WHAT IS BEING ASKED = Check every line of the entries below for "brand", and copy the lines that have it.

(SUPPLIED RECORDS begins)

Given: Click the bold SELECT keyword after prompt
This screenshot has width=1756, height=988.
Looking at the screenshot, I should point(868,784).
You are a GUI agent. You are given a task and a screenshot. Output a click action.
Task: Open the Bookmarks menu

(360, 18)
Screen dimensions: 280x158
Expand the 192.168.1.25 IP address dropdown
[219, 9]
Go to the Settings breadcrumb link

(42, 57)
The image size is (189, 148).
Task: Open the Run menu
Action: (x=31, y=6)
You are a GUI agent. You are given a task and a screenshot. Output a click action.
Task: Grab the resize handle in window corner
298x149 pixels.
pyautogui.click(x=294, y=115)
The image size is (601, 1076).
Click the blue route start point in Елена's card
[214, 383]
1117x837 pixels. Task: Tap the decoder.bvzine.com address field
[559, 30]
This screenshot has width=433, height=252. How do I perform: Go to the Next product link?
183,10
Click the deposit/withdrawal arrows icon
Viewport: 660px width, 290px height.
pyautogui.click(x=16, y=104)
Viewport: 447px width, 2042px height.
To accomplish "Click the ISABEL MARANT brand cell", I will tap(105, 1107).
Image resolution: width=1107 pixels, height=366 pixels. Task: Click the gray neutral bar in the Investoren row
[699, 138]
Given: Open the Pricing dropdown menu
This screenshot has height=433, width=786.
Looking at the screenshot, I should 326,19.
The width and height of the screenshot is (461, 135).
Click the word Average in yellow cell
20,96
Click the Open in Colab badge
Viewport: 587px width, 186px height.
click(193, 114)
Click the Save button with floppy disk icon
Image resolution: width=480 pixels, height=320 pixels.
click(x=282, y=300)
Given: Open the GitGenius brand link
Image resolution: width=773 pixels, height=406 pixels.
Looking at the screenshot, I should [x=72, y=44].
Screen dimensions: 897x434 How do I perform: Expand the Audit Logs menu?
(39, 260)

(SUPPLIED RECORDS ends)

EXERCISE ANSWER =
To accomplish "Click the ISABEL MARANT brand cell", I will tap(105, 1107).
Given: Open the GitGenius brand link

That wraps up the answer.